Toutefois, le conjoint pourra solliciter au titre du maintien du niveau de vie une prestation compensatoire, destinée à contrebalancer cette perte.
Le patrimoine de l’entrepreneur est pris en considération pour chiffrer cette prestation dont le montant à financer pourrait être conséquent et aboutir à la vente de l’entreprise.
Qui plus est, si le conjoint est également conjoint-collaborateur, sans rémunération, Pierre a pu s’enrichir à son détriment de sorte qu’il se verra attribuer le versement d’une indemnité pour enrichissement sans cause, voire des dommages et intérêts. - Sous le régime de la participation aux acquêts, l’entreprise est toujours la propriété de l’entrepreneur puisque l’époux agit comme s’il était en séparation de biens tant que le mariage est effectif. Lors de la séparation, le patrimoine de chaque époux est chiffré. Celui de l’entrepreneur comprendra la valeur de l’entreprise. Le conjoint qui s’est le moins enrichi aura droit à une participation. La prestation compensatoire est, dans ce cas, plus faible car la perte de niveau de vie du conjoint est mesurée. Le conjoint collaborateur pourra toujours agir au titre de l’enrichissement sans cause.À noter que la clause excluant l’entreprise des acquêts de l’entrepreneur est révoquée de plein droit (donc sans effet) en cas de divorce.

_Données affichées_.
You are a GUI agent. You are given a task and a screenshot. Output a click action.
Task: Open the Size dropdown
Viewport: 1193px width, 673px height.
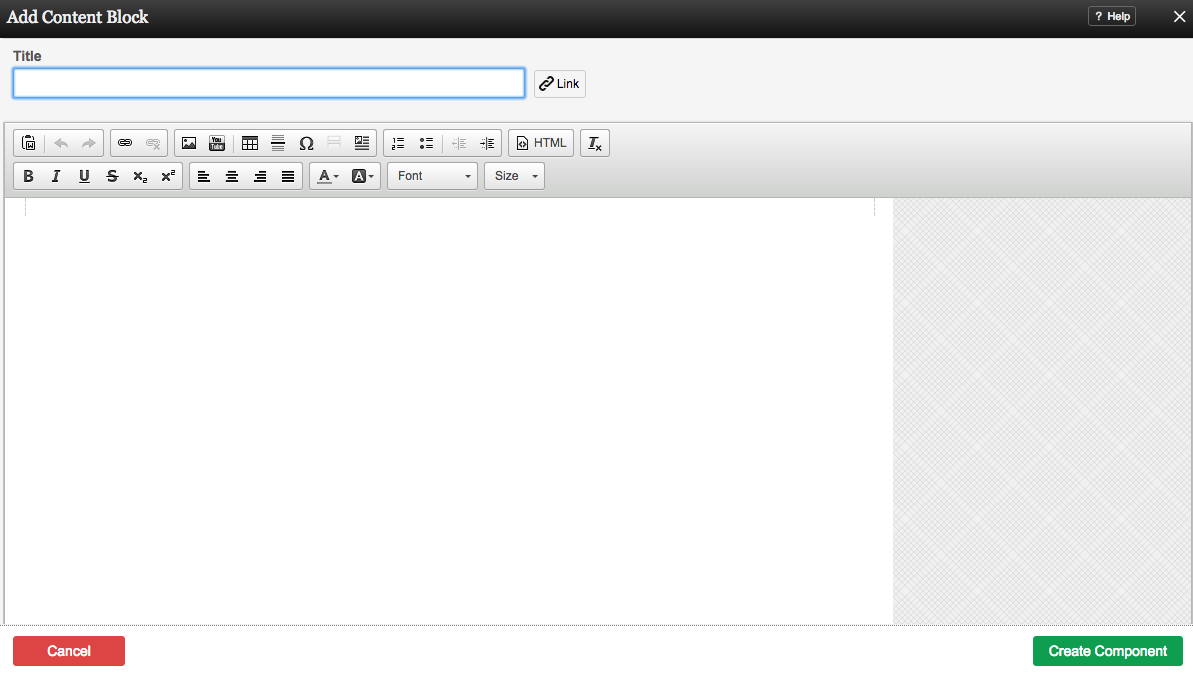coord(514,176)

_Consigne 1_. Dans le texte sur le divorce de l'entrepreneur, réécrivez le passage commençant par "Toutefois, le conjoint" et se terminant par "vente de l’entreprise.", en remplaçant "prestation" par "allocation".
_Consigne 2_. D'après le texte sur le divorce de l'entrepreneur, que devient en cas de divorce la clause excluant l'entreprise des acquêts de l'entrepreneur ?
_Consigne 3_. Poursuivez le texte sur le divorce de l'entrepreneur à partir de sa dernière phrase.

_Réponse 1_.
Toutefois, le conjoint pourra solliciter au titre du maintien du niveau de vie une allocation compensatoire, destinée à contrebalancer cette perte.
Le patrimoine de l’entrepreneur est pris en considération pour chiffrer cette allocation dont le montant à financer pourrait être conséquent et aboutir à la vente de l’entreprise.

_Réponse 2_. Elle est révoquée de plein droit, donc sans effet.

_Réponse 3_.
- En communauté, l’entreprise est un bien commun, propriété des deux époux. Dans ce cas précis, L’entreprise constituera, alors, un bien à partager sur lequel les époux devront s’entendre tant sur l’attribution que sur la valeur. En cas de désaccord, elle pourra être vendue.
Aucun régime matrimonial ne préserve totalement le décisionnaire quand se présente un divorce compte tenu des diverses réglementations et décisions des tribunaux qui tendent à protéger le conjoint.
Le notaire attirera l’attention de Pierre sur les conséquences de son décès pendant la procédure du divorce.
Le cas d’Odile, veuve de Jacques, ancien vétérinaire
Odile, femme de Jacques et mère de Pierre et Paul, a rendez-vous pour l’ouverture de la succession de Jacques, vétérinaire associé, avec lequel elle était mariée en séparation de biens. Aucune disposition n’avait été prise quant à sa succession. Quels sont ses droits ?
Quel que soit le régime matrimonial, aucun ne peut revendiquer la qualité d’associé, de sorte que les parts dont la valeur devra être fixée en accord avec les autres associés seront vendues. Odile souhaite se renseigner sur les droits successoraux induits par chaque régime matrimonial.
- En séparation de biens, l’intégralité des parts du cabinet vétérinaire figureront en actif. Les droits de succession seront importants et amputeront la succession d’une grande partie des liquidités.
- En participation aux acquêts, compte tenu des règles de calcul, Odile aurait bénéficié préalablement d’une créance de participation incluant une partie de la valeur du cabinet ce qui, mécaniquement, aurait diminué le montant des droits de succession.
- Il en serait de même en communauté.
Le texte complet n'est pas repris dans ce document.